The fact that Chile is considering a new Constitution is the result of 25 years of political evolution. With the return of democracy in 1990, a process of constitutional reform began that was finally consolidated in 2005 when the last vestiges of authoritarianism were swept aside.
After the economic crisis of 2008 and the emergence of new technologies citizens are empowered with a greater level of knowledge and information than ever before. Today, Pericles’ forum in Athens is the internet; there, millions of people can share their opinions and campaign for their demands to be acted upon. For this reason, a consensus and legitimacy for a new Constitution will only be achieved if it is born of agreement, allows space for different visions, and represents each and every one of us.
How should this challenge be approached? How can a Constitution be built from scratch?
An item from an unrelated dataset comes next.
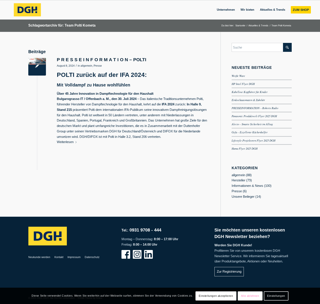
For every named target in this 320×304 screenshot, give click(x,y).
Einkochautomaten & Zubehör (248, 100)
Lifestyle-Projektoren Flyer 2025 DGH (253, 140)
The issues to be addressed are complex but begin with rights. A certain number of citizens will say that they want to move towards a society of guarantees because a never-ending list of rights means no rights at all, other citizens, meanwhile, will say that they want robust constitutional protection of social rights.
Plenty will call for binding plebiscites. Finland, for example, has established an online platform on which the citizenry can propose issues for the parliament to debate and if one of these issues reaches a determined majority on the internet parliament is obliged to debate it.
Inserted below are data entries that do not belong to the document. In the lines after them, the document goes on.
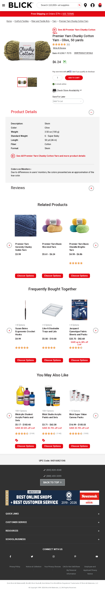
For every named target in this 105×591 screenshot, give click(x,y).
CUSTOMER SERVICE (16, 522)
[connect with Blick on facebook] (10, 558)
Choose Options (25, 275)
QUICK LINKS (12, 513)
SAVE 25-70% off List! (79, 428)
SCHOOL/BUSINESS (16, 539)
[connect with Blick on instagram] (53, 558)
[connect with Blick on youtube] (97, 558)
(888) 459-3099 (53, 476)
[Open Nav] (3, 5)
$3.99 (18, 254)
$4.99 (18, 338)
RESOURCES (12, 530)
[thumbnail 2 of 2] (32, 82)
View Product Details (83, 53)
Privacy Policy (15, 567)
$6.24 (56, 62)
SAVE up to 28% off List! (79, 343)
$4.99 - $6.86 (75, 254)
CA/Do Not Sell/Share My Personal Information (71, 570)
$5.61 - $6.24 (48, 254)
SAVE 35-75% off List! (52, 428)
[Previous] (9, 245)
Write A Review (59, 48)
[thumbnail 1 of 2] (22, 82)
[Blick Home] (21, 5)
Another crucial issue is the range of activity of the state apparatus. I would like to see a Constitution that enshrines an active State with a prominent role, especially after the crisis of 2008 when it became clear that the political response of market regulation was the only one that has helped to resolve the problem.
We also need to talk about the organization of the territory and the regions. The more regions, the lower the population density and so the greater the centralization. For example what is the difference between the regions of Arica, Iquique, Antofagasta and Atacama? They are all very similar: lovely beaches, a lot of fishing, a mining industry along the Andes and potential for tourism. In practice it is one large region. To achieve effective de-centralization we need greater population density and a critical mass to drive the fiscal and social measures needed to achieve the financial and political autonomy required to elect mayors and governors and even levy taxes.
Thinking of a new Constitution also involves the challenge of deciding upon the tools we should give it so that it is not set in stone like the present one. We need to think about the mechanisms for its reform for any future modifications and thus ensure that it can adapt to the changes that society demands, always properly reflecting the contemporary situation.
This is the invitation of #TuConstitución: to imagine a Magna Carta that conceives of a new Chile and expresses it in its principles, where we can debate the major issues that must be part of any constitution as well as the processes for adopting it.